- OPDRACHTEN -
(1) Waarom vond Steen volgens het interviewfragment dat hij er in die moeilijke periode goed uitzag? Antwoord in één tot drie zinnen.
(2) Schrijf het interviewfragment verder vanaf het punt waar het ophoudt.

- TEKSTFRAGMENT -
#####

Steen:Het is geen vrolijke boel, neen. (lacht) Je moet die uitdrukking ook niet te letterlijk nemen. In Engeland wordt die gebruikt in een, euh, morbide context.
‘I seem to look my best whenever I’m depressed’, zing je op The Fall of Paul.
Steen:In de periode voor de opnames zat ik niet goed in mijn vel. Mijn vriendin en ik gingen uit elkaar, ik moest mijn appartement verlaten, het schrijven van nieuwe muziek liep stroef. Maar ik vond wel van mezelf dat ik er goed uitzag. Door de stress was ik vermagerd en ik at bovendien amper tot niets, maar wanneer ik in de spiegel keek, dacht ik: damn, zo’n depressie staat mij wel. (lacht) Nu kan ik erom lachen, maar dat was toen anders. Flood heeft mij trouwens ook op die zin gewezen. Het doet hem aan zijn dochter denken. Ze vindt zichzelf ook mooier wanneer ze ongelukkig is, vertelde hij.

#####

Opgeslagen gegevens
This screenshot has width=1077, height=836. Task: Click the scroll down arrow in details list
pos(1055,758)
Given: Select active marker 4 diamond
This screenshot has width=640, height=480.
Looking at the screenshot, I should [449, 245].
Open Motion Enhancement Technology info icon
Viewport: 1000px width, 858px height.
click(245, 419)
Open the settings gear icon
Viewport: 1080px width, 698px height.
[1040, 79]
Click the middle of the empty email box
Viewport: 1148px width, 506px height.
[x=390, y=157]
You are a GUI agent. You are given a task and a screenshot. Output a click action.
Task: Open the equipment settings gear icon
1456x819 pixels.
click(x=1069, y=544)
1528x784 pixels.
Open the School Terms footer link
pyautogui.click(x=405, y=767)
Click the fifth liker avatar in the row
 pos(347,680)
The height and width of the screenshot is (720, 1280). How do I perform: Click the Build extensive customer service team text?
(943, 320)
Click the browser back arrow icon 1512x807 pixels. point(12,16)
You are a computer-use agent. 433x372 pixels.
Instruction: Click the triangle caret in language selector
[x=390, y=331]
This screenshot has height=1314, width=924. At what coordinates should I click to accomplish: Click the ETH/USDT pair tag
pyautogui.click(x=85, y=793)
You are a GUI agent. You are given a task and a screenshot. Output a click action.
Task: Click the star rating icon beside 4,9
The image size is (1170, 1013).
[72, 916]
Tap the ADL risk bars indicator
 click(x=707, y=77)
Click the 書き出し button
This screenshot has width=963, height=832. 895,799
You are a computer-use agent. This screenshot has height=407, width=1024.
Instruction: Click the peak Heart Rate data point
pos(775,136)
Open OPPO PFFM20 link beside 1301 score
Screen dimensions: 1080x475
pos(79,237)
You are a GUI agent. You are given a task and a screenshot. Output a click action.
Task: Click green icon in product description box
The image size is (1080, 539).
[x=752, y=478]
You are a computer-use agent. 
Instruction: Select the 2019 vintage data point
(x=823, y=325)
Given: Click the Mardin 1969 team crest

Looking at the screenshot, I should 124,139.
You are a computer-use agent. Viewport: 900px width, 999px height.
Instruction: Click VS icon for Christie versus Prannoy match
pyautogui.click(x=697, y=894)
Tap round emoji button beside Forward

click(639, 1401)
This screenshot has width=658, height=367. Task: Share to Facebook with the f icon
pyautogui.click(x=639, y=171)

#####

- ANTWOORDEN -
(1) Door de stress was hij vermagerd, en hij at bovendien amper tot niets. Als hij in de spiegel keek, dacht hij daarom dat zo'n depressie hem wel stond.

(2)
Dus jij bent de Paul naar wie de titel verwijst?
Steen: Nee, Paul is een van onze managers. Hij is degene die het idee had om The Windmill af te huren. Hij heeft ons die streek gelapt, dus heb ik een song aan hem gewijd. Het gaat over hem en de tol van de ouderdom, al is een deel van de tekst dus ook best persoonlijk. Nu, meestal raap ik wat zinnen die ik heb liggen bij elkaar. Het houdt niet altijd steek wat ik zing, hoor. Daarnaast improviseer ik à la minute in de studio, dus zoek vooral niet naar dé betekenis van The Fall of Paul.
Adderall verwijst dan weer naar een ADHD-medicijn.
Steen: Sean was de riff aan het spelen en zong daarbij: ‘Adderall, you’ve got nothing at all.’ Zijn vriendin neemt het. De manier waarop hij de woorden uitsprak, had iets melancholisch. Voor mij gaat het nummer niet specifiek over een geneesmiddel of eender welke drug, maar over het moment waarop je de grip verliest.
Heb je ervaring met Adderall?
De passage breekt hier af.